"Huh! menyebalkan!" dengus Intan dengan kesal saat Mark sudah menurunkan dirinya.
Mark hanya membalasnya dengan kekehan geli.
"Eh, aku baru sadar satu hal. Mengapa akhir-akhir ini Mark selalu tersenyum dan banyak bicara padahal biasanya mukanya datar kaya tembok," ucap Intan.
Mendengar ucapan Intan seketika Mark mengubah raut wajahnya yang tadinya tersenyum sekarang tanpa ekspresi.
"Kau menyukai wajahku yang seperti itu kah?"
Intan menggeleng. "Tidak, lebih bagus seperti tadi. Mark sangat tampan jika tersenyum,"
"Baiklah, jika kamu menyukai. Aku akan melakukan nya hanya untukmu," ucap Mark menampilkan deretan giginya.

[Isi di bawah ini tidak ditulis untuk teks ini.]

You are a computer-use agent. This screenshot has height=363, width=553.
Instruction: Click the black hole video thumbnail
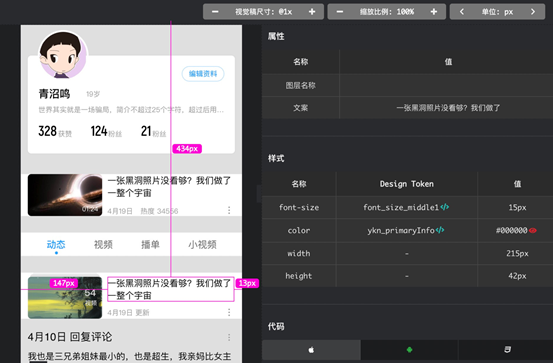click(x=65, y=195)
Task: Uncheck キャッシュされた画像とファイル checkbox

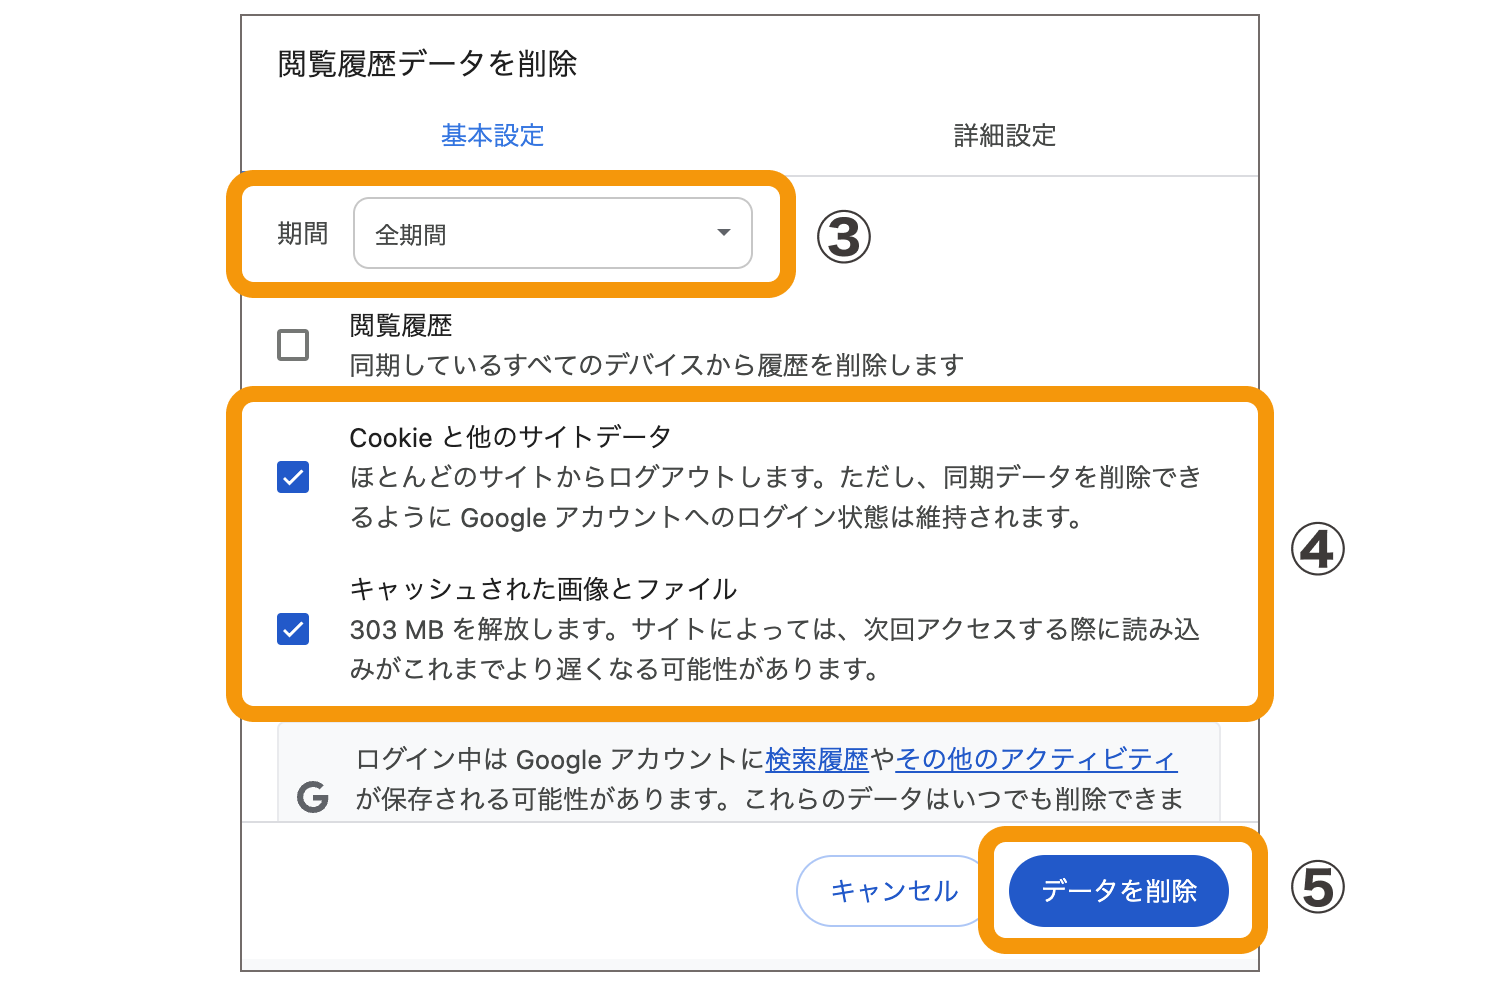Action: pos(293,629)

"Deal. Eum Mark, bagaimana dengan Fedrick? sepertinya dia sangat membenci aku sama mommy," adu Intan sendu.
"Hey, bang Fedrick cuma lagi bad mood, bang Fedrick aslinya baik kok, Intan harus bisa bikin ka Fedrick seneng sama kehadiran Intan," ucap Mark.
"Oke, intan juga gak mau kemusuhan kok sama bang Fedrick," ucap Intan sambil menyengir.

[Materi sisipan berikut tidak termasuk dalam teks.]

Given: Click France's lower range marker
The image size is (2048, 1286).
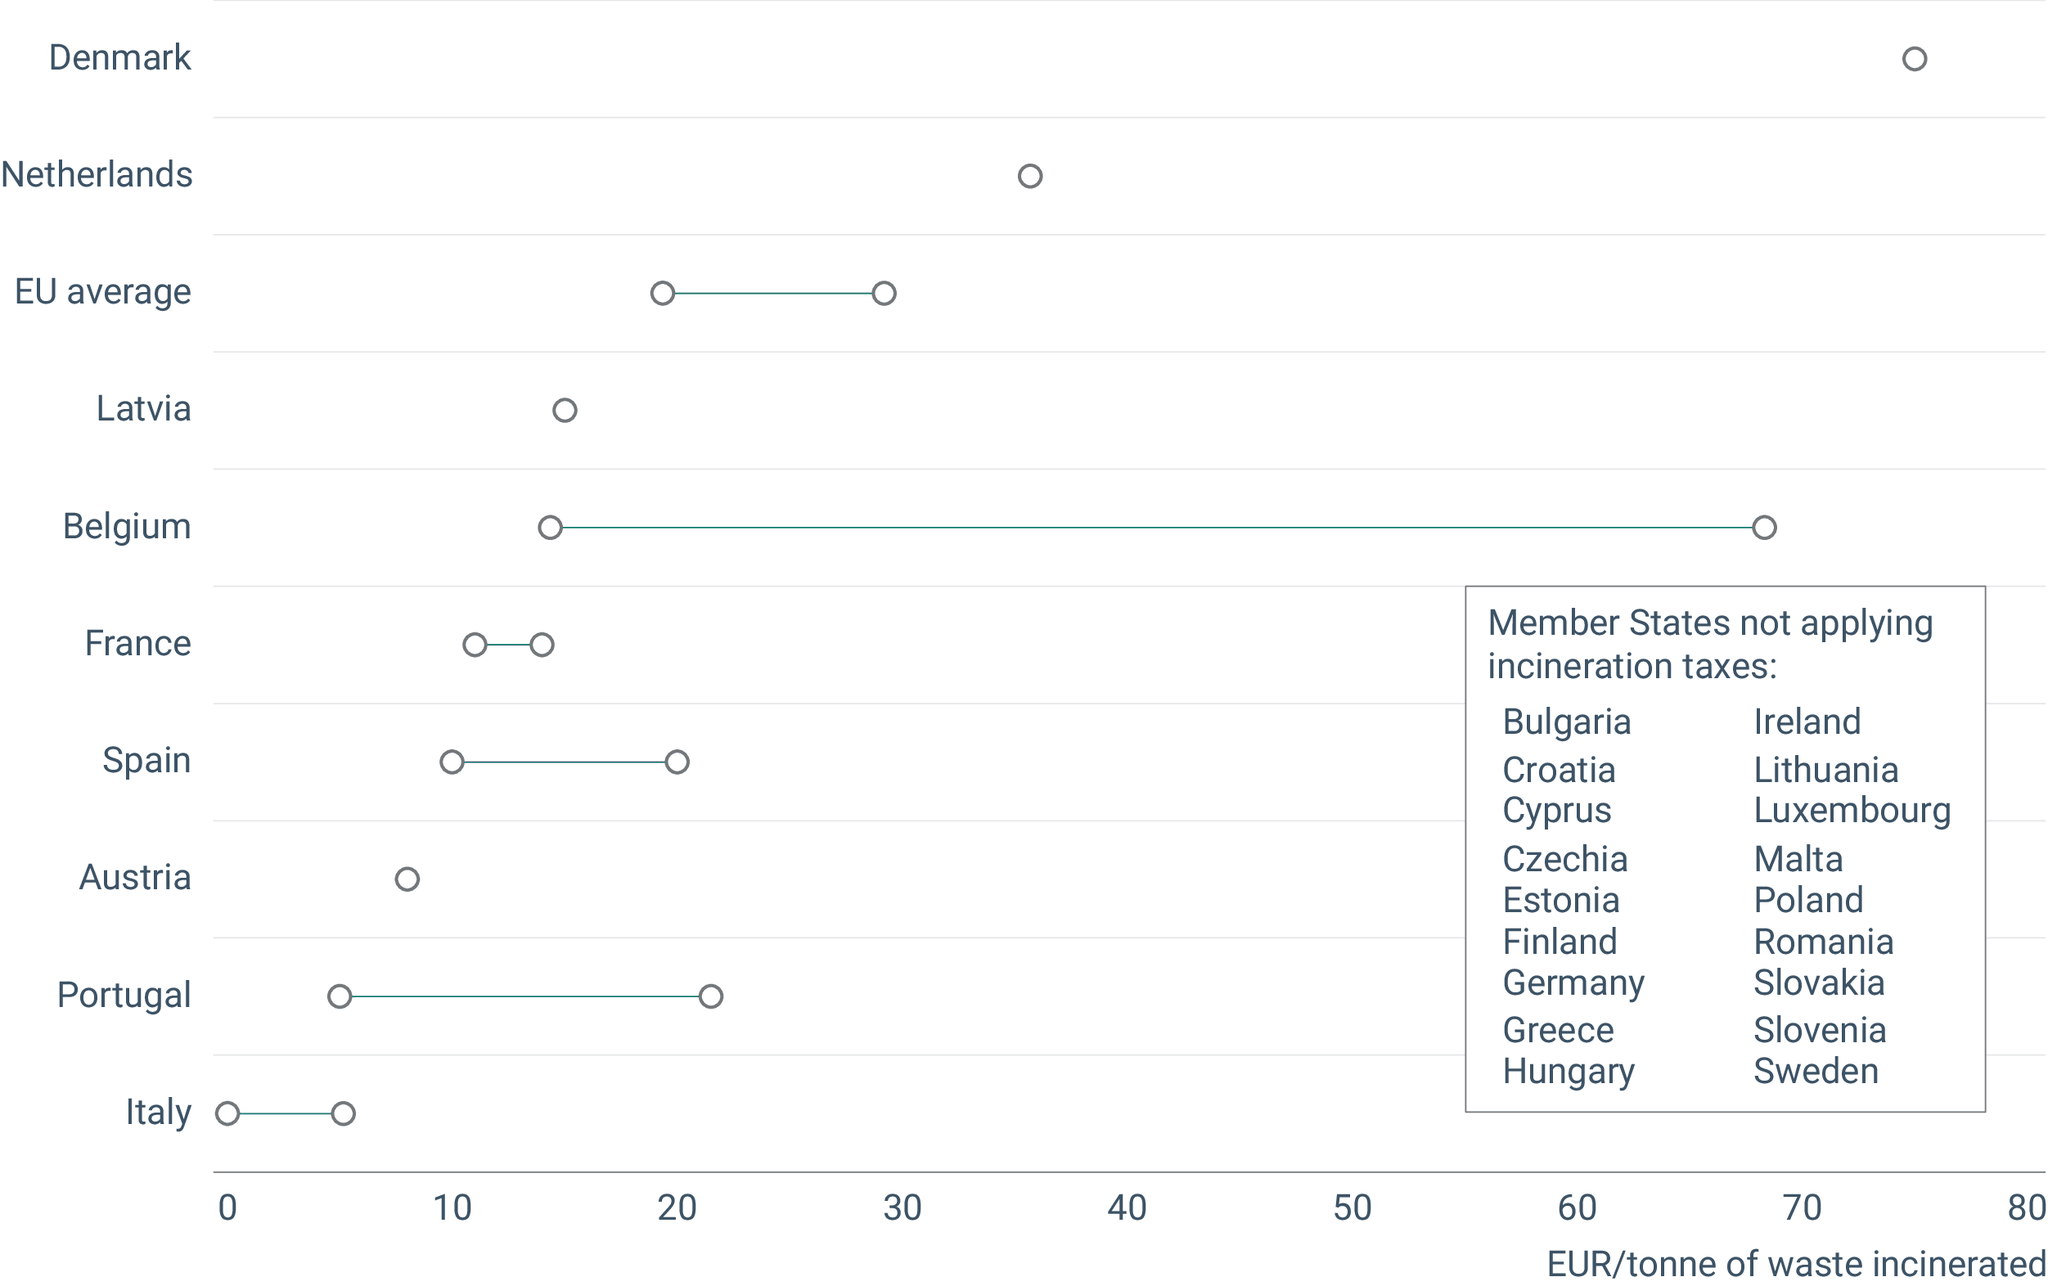Looking at the screenshot, I should 475,645.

"Good, soal tadi bang Fedrick yang marah-marah gak usah diinget oke," yang dibalas oleh anggukan oleh Intan.
"Em dan tolong panggil aku dengan Abang juga, boleh tidak? pinta Mark.
"Tapi kita kan seumuran," bingung Intan.
"Tidak juga kurasa, aku masuk SD 7 tahun, seperti nya kita beda 1 tahun kan jadi aku lebih tua maka Intan harus panggil Abang," ucap Mark penuh harap.
"Benarkah? Intan masuk SD kelas 6, astaga maafin Intan, intan gak sopan padahal Mark lebih tua dari Intan," sesal Intan.
"Tak apa, tapi mulai sekarang panggil Abang oke?" ucap Mark.
***
"Lepasss, kamu apa-apaansih," sentak Sania menghempaskan tangan Fathan yang sedari tadi menarik tangannya.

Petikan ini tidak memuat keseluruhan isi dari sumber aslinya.